◆ **WHAT YOU WILL DO**
Please transcribe all of the items below, reproducing every line word for word.

◆ **ENTRIES SHOWN**
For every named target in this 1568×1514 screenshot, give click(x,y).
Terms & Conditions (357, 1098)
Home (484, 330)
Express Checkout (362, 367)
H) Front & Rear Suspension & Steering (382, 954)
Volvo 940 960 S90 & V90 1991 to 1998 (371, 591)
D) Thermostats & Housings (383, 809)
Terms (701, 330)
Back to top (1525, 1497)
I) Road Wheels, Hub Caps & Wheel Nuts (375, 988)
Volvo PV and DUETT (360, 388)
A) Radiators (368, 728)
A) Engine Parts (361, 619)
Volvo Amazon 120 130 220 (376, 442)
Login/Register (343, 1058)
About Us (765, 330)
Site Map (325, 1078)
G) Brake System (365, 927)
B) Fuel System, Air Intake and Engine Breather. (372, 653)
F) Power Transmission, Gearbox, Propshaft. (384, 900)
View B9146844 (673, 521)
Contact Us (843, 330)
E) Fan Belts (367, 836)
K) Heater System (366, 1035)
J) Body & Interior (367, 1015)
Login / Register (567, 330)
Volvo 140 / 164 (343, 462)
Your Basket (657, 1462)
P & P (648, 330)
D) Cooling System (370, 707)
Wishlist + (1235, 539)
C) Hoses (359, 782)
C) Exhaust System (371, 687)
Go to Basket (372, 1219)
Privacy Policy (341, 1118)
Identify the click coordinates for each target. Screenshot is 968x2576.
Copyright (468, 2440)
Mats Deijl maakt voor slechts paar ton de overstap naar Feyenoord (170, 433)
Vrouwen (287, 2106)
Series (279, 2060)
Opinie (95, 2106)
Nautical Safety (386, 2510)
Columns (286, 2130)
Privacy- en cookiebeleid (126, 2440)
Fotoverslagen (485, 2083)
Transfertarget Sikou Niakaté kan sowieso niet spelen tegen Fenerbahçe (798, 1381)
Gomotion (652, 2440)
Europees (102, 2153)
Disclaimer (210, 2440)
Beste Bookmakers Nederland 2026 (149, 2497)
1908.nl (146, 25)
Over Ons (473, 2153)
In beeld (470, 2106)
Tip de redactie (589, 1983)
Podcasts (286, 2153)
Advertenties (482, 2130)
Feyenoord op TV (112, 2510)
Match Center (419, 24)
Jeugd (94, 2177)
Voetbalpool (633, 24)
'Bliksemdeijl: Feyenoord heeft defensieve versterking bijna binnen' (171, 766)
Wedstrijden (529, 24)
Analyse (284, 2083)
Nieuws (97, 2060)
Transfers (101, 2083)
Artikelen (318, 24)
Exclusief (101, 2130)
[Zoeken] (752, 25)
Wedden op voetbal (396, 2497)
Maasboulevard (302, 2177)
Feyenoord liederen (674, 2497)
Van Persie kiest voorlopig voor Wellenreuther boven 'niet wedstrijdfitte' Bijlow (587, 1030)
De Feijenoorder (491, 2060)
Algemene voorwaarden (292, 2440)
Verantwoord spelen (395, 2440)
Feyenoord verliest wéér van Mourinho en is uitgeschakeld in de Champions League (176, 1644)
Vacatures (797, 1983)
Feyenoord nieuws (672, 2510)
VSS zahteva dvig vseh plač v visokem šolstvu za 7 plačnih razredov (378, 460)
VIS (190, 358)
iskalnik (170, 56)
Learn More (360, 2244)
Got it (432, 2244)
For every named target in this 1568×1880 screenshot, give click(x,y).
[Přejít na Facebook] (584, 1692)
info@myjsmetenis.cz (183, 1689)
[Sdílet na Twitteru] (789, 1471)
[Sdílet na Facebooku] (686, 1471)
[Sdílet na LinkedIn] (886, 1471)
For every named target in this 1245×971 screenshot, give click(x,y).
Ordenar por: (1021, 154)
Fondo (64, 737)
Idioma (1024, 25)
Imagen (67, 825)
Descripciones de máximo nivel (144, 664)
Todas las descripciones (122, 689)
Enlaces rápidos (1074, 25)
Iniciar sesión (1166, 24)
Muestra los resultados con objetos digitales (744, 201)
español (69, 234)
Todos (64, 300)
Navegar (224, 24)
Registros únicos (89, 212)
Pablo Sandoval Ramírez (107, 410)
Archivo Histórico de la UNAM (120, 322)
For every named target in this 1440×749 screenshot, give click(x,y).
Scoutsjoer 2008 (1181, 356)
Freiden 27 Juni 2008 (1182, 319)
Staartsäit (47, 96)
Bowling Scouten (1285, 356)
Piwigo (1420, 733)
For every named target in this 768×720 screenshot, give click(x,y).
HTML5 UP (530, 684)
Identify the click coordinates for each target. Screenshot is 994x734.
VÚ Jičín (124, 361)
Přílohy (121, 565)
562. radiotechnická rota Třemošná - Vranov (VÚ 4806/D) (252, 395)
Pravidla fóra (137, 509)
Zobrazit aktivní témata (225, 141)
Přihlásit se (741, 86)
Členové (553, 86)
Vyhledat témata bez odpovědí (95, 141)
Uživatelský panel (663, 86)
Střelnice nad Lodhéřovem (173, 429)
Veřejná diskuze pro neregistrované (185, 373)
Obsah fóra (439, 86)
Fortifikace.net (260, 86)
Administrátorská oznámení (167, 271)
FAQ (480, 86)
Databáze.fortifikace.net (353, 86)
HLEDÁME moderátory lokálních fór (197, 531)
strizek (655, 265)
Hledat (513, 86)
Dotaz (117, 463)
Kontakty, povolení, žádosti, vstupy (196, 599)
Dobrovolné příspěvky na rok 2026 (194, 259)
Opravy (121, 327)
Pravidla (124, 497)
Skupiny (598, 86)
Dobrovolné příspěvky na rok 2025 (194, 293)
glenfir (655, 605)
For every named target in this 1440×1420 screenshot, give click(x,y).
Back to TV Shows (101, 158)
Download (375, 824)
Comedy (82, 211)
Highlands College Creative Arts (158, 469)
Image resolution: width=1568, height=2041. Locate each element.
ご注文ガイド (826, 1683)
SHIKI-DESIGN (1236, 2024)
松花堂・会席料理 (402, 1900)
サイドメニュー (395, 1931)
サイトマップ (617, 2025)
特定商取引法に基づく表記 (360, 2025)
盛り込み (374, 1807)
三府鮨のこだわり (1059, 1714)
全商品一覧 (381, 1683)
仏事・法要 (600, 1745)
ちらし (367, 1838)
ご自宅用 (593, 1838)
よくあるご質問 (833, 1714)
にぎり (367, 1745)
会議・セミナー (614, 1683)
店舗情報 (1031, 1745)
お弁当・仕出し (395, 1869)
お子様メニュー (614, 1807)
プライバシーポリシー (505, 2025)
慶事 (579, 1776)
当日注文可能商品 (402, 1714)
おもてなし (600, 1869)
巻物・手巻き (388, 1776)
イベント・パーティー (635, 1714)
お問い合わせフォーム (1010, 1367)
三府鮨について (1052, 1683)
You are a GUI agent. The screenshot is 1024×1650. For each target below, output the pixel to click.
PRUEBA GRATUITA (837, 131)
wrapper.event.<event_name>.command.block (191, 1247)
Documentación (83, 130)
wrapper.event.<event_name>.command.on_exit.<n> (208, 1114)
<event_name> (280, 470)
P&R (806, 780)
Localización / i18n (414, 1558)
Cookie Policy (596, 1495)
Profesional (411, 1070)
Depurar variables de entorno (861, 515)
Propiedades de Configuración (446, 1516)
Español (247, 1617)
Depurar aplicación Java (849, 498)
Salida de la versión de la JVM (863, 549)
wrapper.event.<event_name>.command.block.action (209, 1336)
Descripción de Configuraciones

◆ **EXPECTED ANSWER**
For every named target in this 1568×1514 screenshot, give click(x,y).
Terms & Conditions (357, 1098)
Home (484, 330)
Express Checkout (362, 367)
H) Front & Rear Suspension & Steering (382, 954)
Volvo 940 960 S90 & V90 1991 to 1998 (371, 591)
D) Thermostats & Housings (383, 809)
Terms (701, 330)
Back to top (1525, 1497)
I) Road Wheels, Hub Caps & Wheel Nuts (375, 988)
Volvo PV and DUETT (360, 388)
A) Radiators (368, 728)
A) Engine Parts (361, 619)
Volvo Amazon 120 130 220 (376, 442)
Login/Register (343, 1058)
About Us (765, 330)
Site Map (325, 1078)
G) Brake System (365, 927)
B) Fuel System, Air Intake and Engine Breather. (372, 653)
F) Power Transmission, Gearbox, Propshaft. (384, 900)
View B9146844 (673, 521)
Contact Us (843, 330)
E) Fan Belts (367, 836)
K) Heater System (366, 1035)
J) Body & Interior (367, 1015)
Login / Register (567, 330)
Volvo 140 / 164 (343, 462)
Your Basket (657, 1462)
P & P (648, 330)
D) Cooling System (370, 707)
Wishlist + (1235, 539)
C) Hoses (359, 782)
C) Exhaust System (371, 687)
Go to Basket (372, 1219)
Privacy Policy (341, 1118)
Identify the click coordinates for each target. Screenshot is 968x2576.
Copyright (468, 2440)
Mats Deijl maakt voor slechts paar ton de overstap naar Feyenoord (170, 433)
Vrouwen (287, 2106)
Series (279, 2060)
Opinie (95, 2106)
Nautical Safety (386, 2510)
Columns (286, 2130)
Privacy- en cookiebeleid (126, 2440)
Fotoverslagen (485, 2083)
Transfertarget Sikou Niakaté kan sowieso niet spelen tegen Fenerbahçe (798, 1381)
Gomotion (652, 2440)
Europees (102, 2153)
Disclaimer (210, 2440)
Beste Bookmakers Nederland 2026 (149, 2497)
1908.nl (146, 25)
Over Ons (473, 2153)
In beeld (470, 2106)
Tip de redactie (589, 1983)
Podcasts (286, 2153)
Advertenties (482, 2130)
Feyenoord op TV (112, 2510)
Match Center (419, 24)
Jeugd (94, 2177)
Voetbalpool (633, 24)
'Bliksemdeijl: Feyenoord heeft defensieve versterking bijna binnen' (171, 766)
Wedstrijden (529, 24)
Analyse (284, 2083)
Nieuws (97, 2060)
Transfers (101, 2083)
Artikelen (318, 24)
Exclusief (101, 2130)
[Zoeken] (752, 25)
Wedden op voetbal (396, 2497)
Maasboulevard (302, 2177)
Feyenoord liederen (674, 2497)
Van Persie kiest voorlopig voor Wellenreuther boven 'niet wedstrijdfitte' Bijlow (587, 1030)
De Feijenoorder (491, 2060)
Algemene voorwaarden (292, 2440)
Verantwoord spelen (395, 2440)
Feyenoord verliest wéér van Mourinho en is uitgeschakeld in de Champions League (176, 1644)
Vacatures (797, 1983)
Feyenoord nieuws (672, 2510)
VSS zahteva dvig vseh plač v visokem šolstvu za 7 plačnih razredov (378, 460)
VIS (190, 358)
iskalnik (170, 56)
Learn More (360, 2244)
Got it (432, 2244)
For every named target in this 1568×1880 screenshot, give click(x,y).
[Přejít na Facebook] (584, 1692)
info@myjsmetenis.cz (183, 1689)
[Sdílet na Twitteru] (789, 1471)
[Sdílet na Facebooku] (686, 1471)
[Sdílet na LinkedIn] (886, 1471)
For every named target in this 1245×971 screenshot, give click(x,y).
Ordenar por: (1021, 154)
Fondo (64, 737)
Idioma (1024, 25)
Imagen (67, 825)
Descripciones de máximo nivel (144, 664)
Todas las descripciones (122, 689)
Enlaces rápidos (1074, 25)
Iniciar sesión (1166, 24)
Muestra los resultados con objetos digitales (744, 201)
español (69, 234)
Todos (64, 300)
Navegar (224, 24)
Registros únicos (89, 212)
Pablo Sandoval Ramírez (107, 410)
Archivo Histórico de la UNAM (120, 322)
For every named target in this 1440×749 screenshot, give click(x,y).
Scoutsjoer 2008 (1181, 356)
Freiden 27 Juni 2008 (1182, 319)
Staartsäit (47, 96)
Bowling Scouten (1285, 356)
Piwigo (1420, 733)
For every named target in this 768×720 screenshot, give click(x,y).
HTML5 UP (530, 684)
Identify the click coordinates for each target. Screenshot is 994x734.
VÚ Jičín (124, 361)
Přílohy (121, 565)
562. radiotechnická rota Třemošná - Vranov (VÚ 4806/D) (252, 395)
Pravidla fóra (137, 509)
Zobrazit aktivní témata (225, 141)
Přihlásit se (741, 86)
Členové (553, 86)
Vyhledat témata bez odpovědí (95, 141)
Uživatelský panel (663, 86)
Střelnice nad Lodhéřovem (173, 429)
Veřejná diskuze pro neregistrované (185, 373)
Obsah fóra (439, 86)
Fortifikace.net (260, 86)
Administrátorská oznámení (167, 271)
FAQ (480, 86)
Databáze.fortifikace.net (353, 86)
HLEDÁME moderátory lokálních fór (197, 531)
strizek (655, 265)
Hledat (513, 86)
Dotaz (117, 463)
Kontakty, povolení, žádosti, vstupy (196, 599)
Dobrovolné příspěvky na rok 2026 (194, 259)
Opravy (121, 327)
Pravidla (124, 497)
Skupiny (598, 86)
Dobrovolné příspěvky na rok 2025 (194, 293)
glenfir (655, 605)
For every named target in this 1440×1420 screenshot, give click(x,y).
Back to TV Shows (101, 158)
Download (375, 824)
Comedy (82, 211)
Highlands College Creative Arts (158, 469)
Image resolution: width=1568, height=2041. Locate each element.
ご注文ガイド (826, 1683)
SHIKI-DESIGN (1236, 2024)
松花堂・会席料理 (402, 1900)
サイドメニュー (395, 1931)
サイトマップ (617, 2025)
特定商取引法に基づく表記 (360, 2025)
盛り込み (374, 1807)
三府鮨のこだわり (1059, 1714)
全商品一覧 (381, 1683)
仏事・法要 (600, 1745)
ちらし (367, 1838)
ご自宅用 (593, 1838)
よくあるご質問 (833, 1714)
にぎり (367, 1745)
会議・セミナー (614, 1683)
店舗情報 (1031, 1745)
お弁当・仕出し (395, 1869)
お子様メニュー (614, 1807)
プライバシーポリシー (505, 2025)
慶事 (579, 1776)
当日注文可能商品 (402, 1714)
おもてなし (600, 1869)
巻物・手巻き (388, 1776)
イベント・パーティー (635, 1714)
お問い合わせフォーム (1010, 1367)
三府鮨について (1052, 1683)
You are a GUI agent. The screenshot is 1024×1650. For each target below, output the pixel to click.
PRUEBA GRATUITA (837, 131)
wrapper.event.<event_name>.command.block (191, 1247)
Documentación (83, 130)
wrapper.event.<event_name>.command.on_exit.<n> (208, 1114)
<event_name> (280, 470)
P&R (806, 780)
Localización / i18n (414, 1558)
Cookie Policy (596, 1495)
Profesional (411, 1070)
Depurar variables de entorno (861, 515)
Propiedades de Configuración (446, 1516)
Español (247, 1617)
Depurar aplicación Java (849, 498)
Salida de la versión de la JVM (863, 549)
wrapper.event.<event_name>.command.block.action (209, 1336)
Descripción de Configuraciones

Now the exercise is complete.